= EXERCISE DIRECTIONS =
Pick out every line in the rows below that contains the string "location", matching case exactly, and copy each of those lines out.

= EXERCISE MATERIALS =

Begin

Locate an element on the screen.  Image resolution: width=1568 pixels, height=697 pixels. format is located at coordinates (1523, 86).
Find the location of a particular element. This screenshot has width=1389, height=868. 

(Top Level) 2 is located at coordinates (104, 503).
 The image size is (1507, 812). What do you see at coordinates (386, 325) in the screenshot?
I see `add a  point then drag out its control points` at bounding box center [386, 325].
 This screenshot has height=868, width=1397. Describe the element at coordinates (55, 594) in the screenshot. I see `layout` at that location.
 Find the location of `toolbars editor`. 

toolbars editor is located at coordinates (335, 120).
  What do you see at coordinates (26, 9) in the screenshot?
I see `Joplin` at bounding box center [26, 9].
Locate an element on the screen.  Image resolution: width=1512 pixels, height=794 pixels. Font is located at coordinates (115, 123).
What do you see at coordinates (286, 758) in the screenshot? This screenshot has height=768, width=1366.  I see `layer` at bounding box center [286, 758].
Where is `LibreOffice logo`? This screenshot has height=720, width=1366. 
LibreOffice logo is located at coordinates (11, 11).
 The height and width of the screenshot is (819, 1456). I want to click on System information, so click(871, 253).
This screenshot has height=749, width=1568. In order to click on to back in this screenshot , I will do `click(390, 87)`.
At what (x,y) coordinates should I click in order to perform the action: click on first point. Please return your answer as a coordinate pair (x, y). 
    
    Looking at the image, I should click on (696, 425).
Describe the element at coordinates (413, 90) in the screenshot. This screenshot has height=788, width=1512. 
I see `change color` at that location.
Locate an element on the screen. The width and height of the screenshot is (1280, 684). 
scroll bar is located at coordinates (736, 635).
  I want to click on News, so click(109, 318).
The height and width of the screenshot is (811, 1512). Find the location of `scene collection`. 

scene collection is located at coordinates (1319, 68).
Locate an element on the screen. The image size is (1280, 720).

End

= OUTPUT FOR THIS TASK =
Find the location of a particular element. This screenshot has width=1389, height=868. 
 This screenshot has height=868, width=1397. Describe the element at coordinates (55, 594) in the screenshot. I see `layout` at that location.
 Find the location of `toolbars editor`. 
I see `change color` at that location.
The height and width of the screenshot is (811, 1512). Find the location of `scene collection`. 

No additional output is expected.